(Extracted data entries)
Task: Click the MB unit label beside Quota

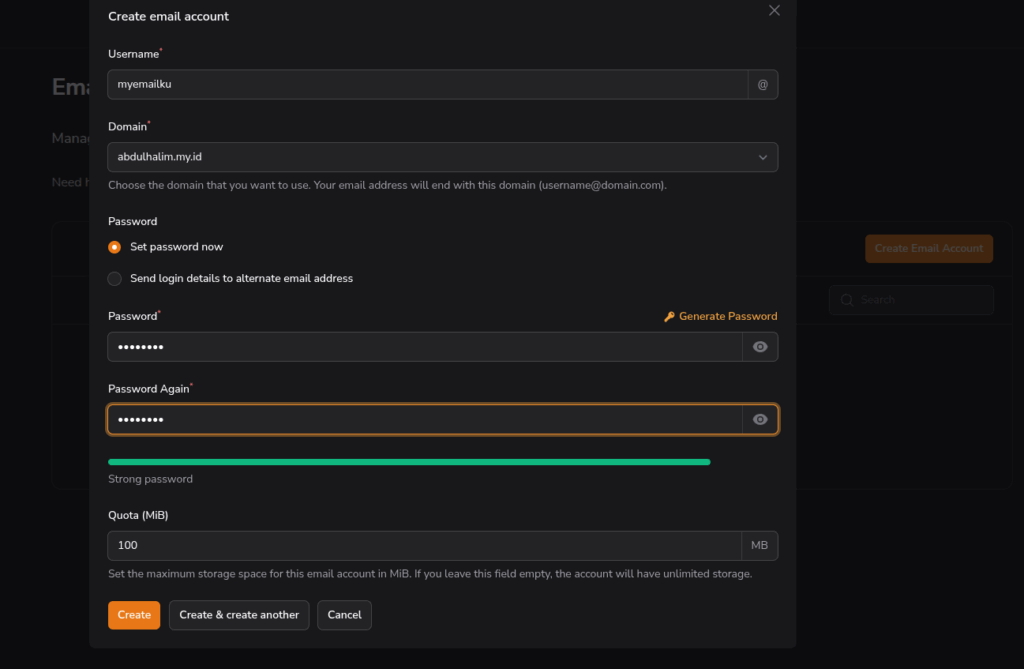Action: click(759, 546)
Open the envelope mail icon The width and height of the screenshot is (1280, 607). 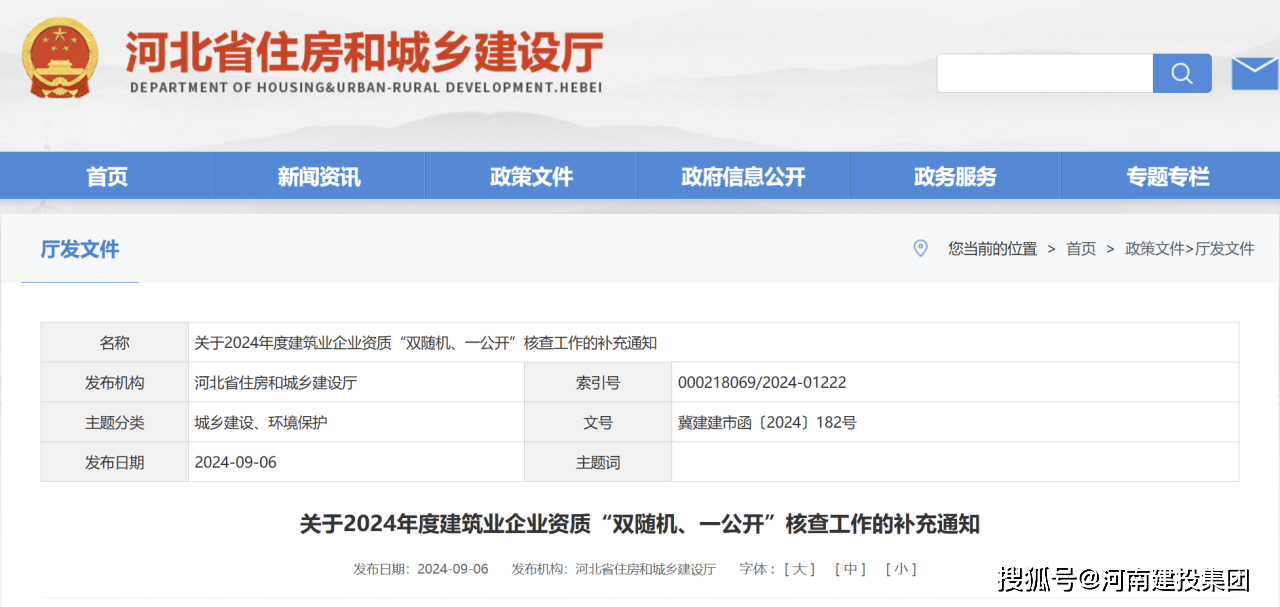(1254, 74)
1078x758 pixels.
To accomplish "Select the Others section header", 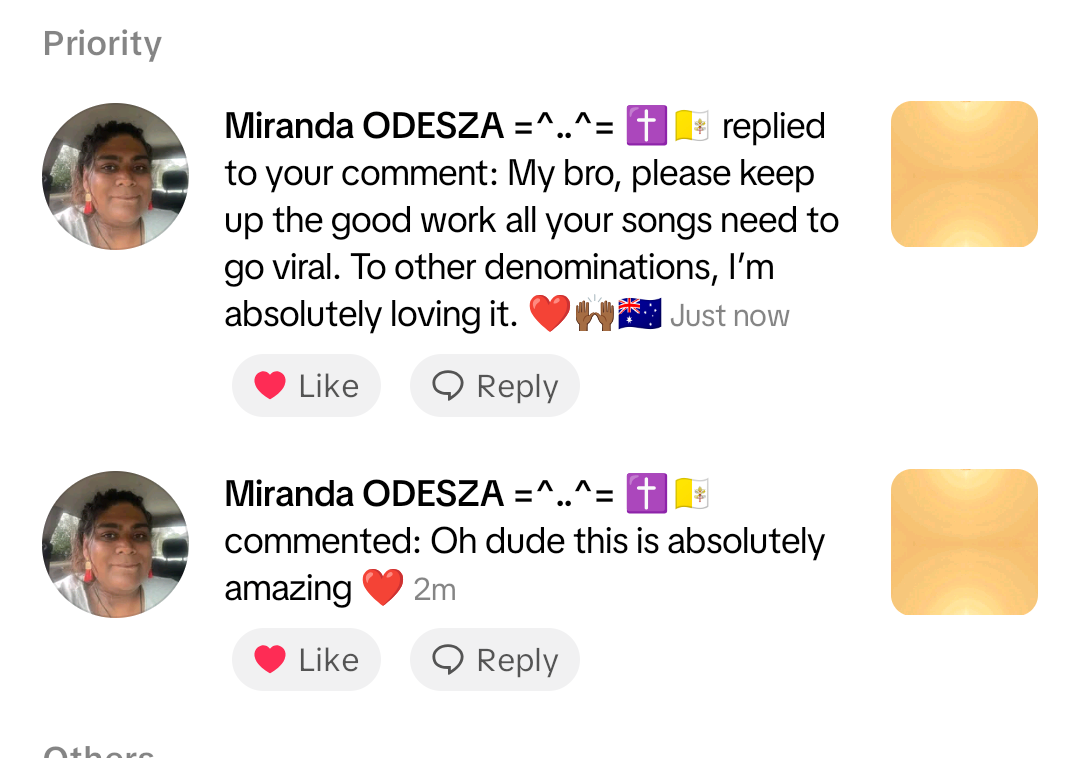I will (x=99, y=750).
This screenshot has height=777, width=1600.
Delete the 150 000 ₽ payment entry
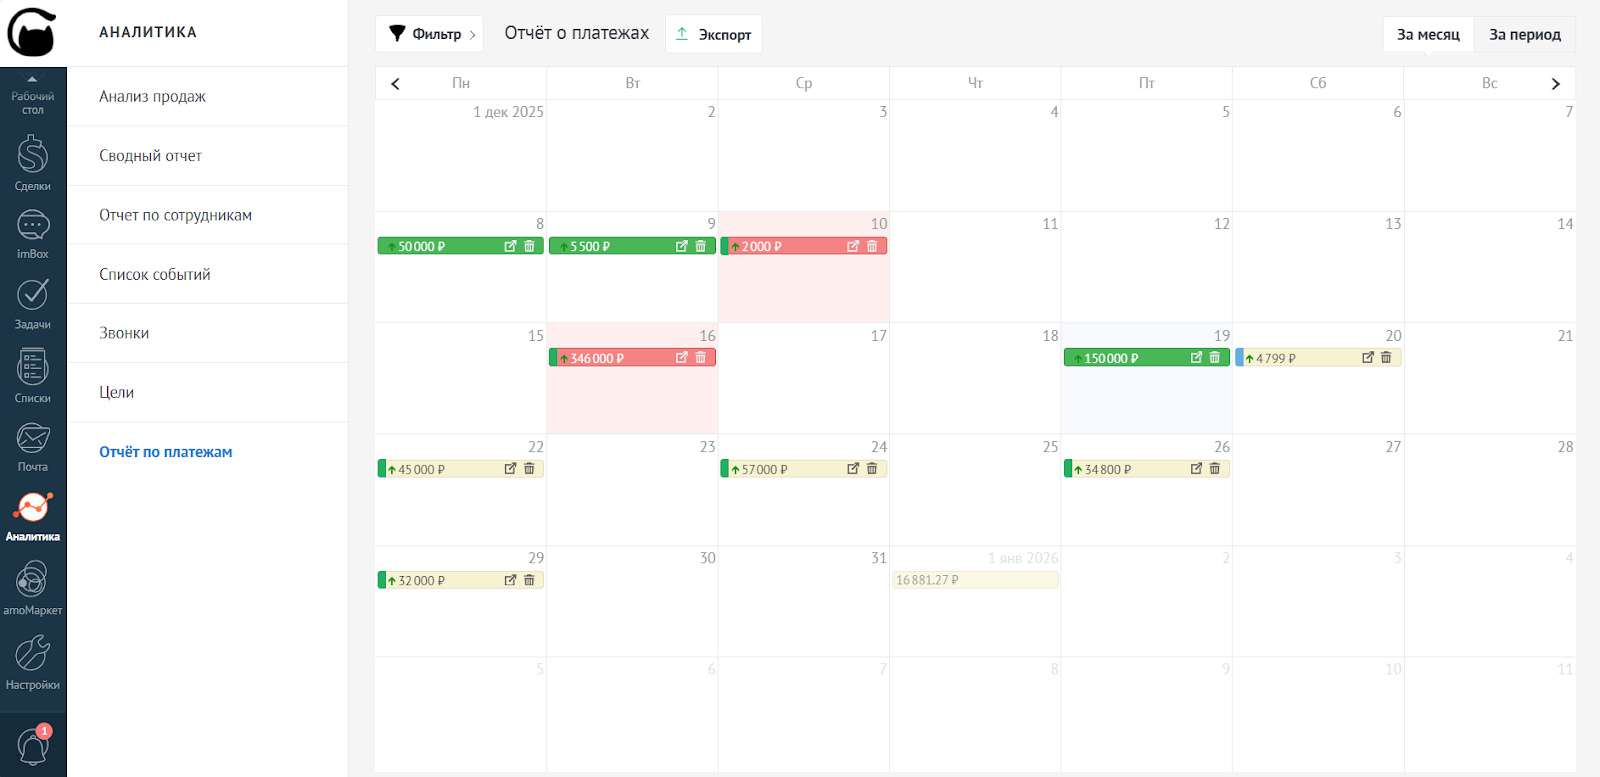tap(1215, 358)
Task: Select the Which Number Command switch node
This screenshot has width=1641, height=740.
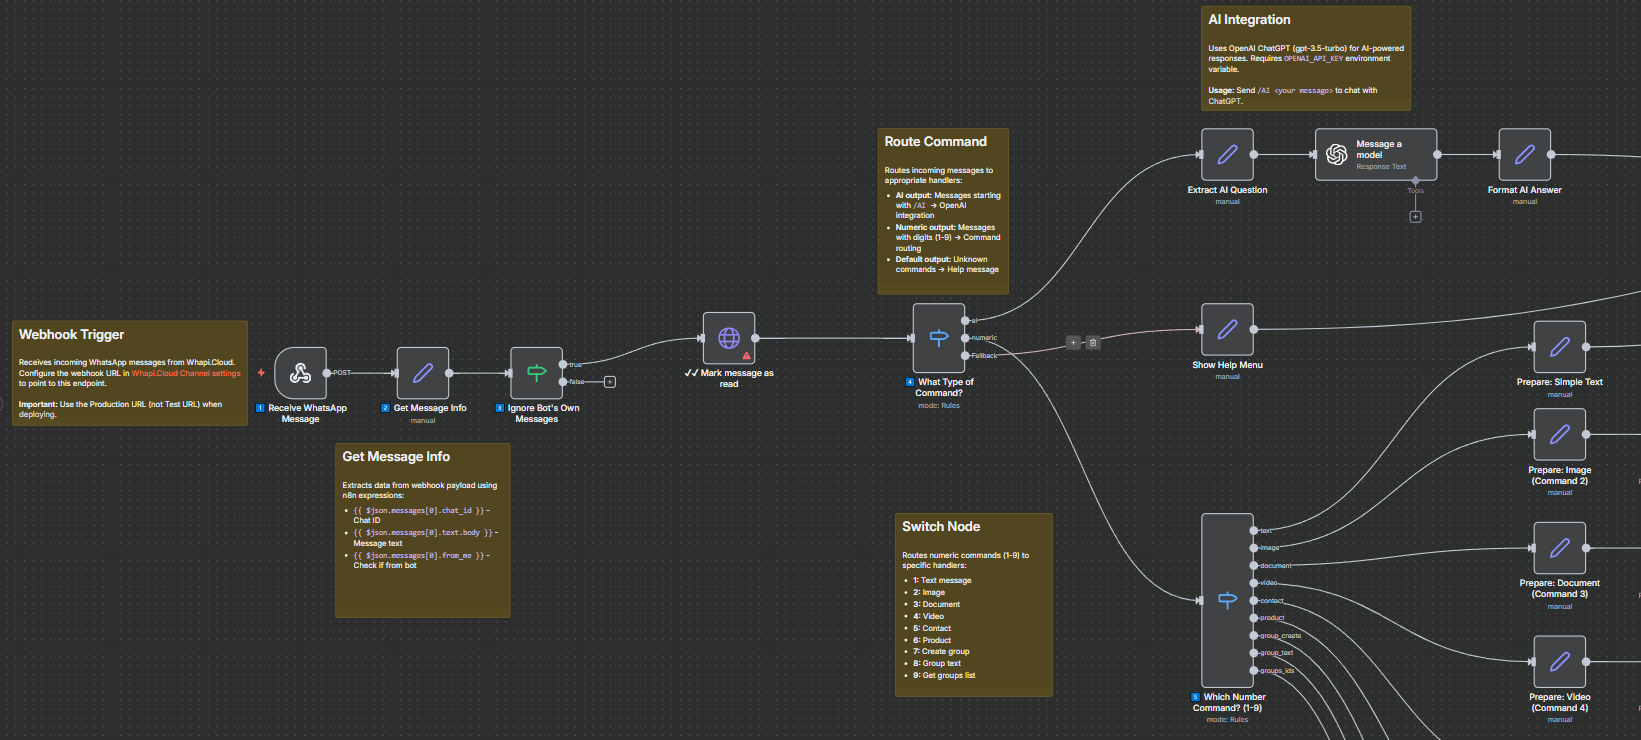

Objective: Pick out each line of the material above that contains the word "This", and copy those lines in full.

Exercise response:
This screenshot has height=777, width=1600.
This screenshot has width=1641, height=740.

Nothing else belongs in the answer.